Source material:

+++

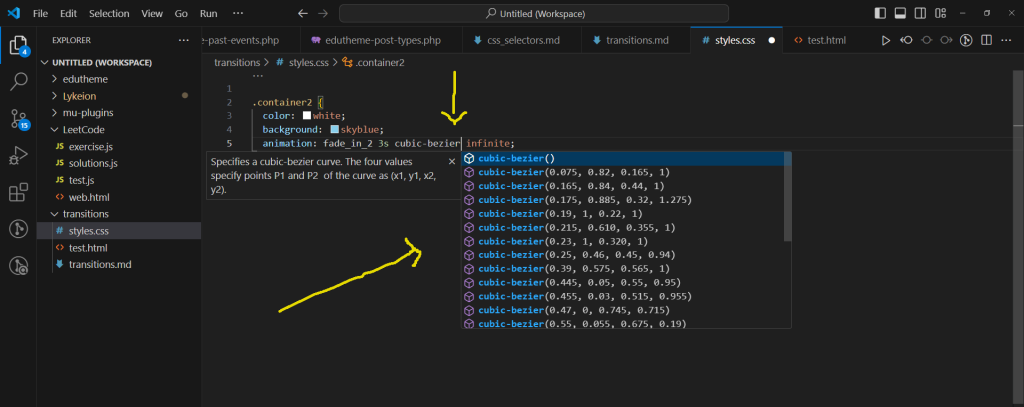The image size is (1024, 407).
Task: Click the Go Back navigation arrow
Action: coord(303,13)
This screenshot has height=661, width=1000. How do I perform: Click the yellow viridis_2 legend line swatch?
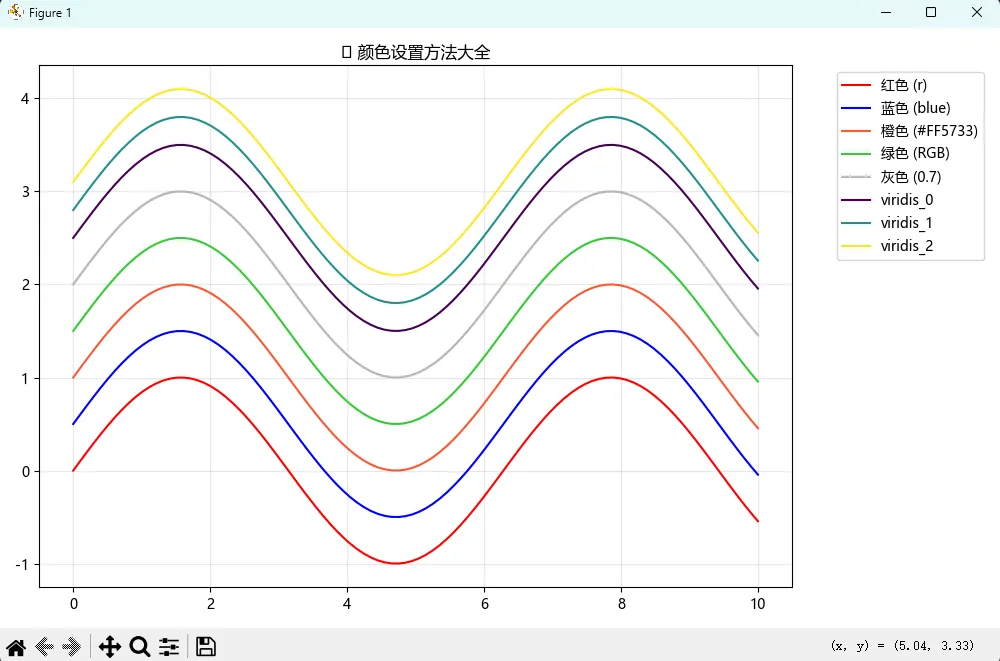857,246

+++

Your objective: Convert the data above into a JSON list of strings, with one string for each line and blank lines omitted. Leave the pictures out.

Written answer:
[
  "The image size is (1024, 407).",
  "Task: Click the Go Back navigation arrow",
  "Action: coord(303,13)",
  "This screenshot has height=661, width=1000. How do I perform: Click the yellow viridis_2 legend line swatch?",
  "857,246"
]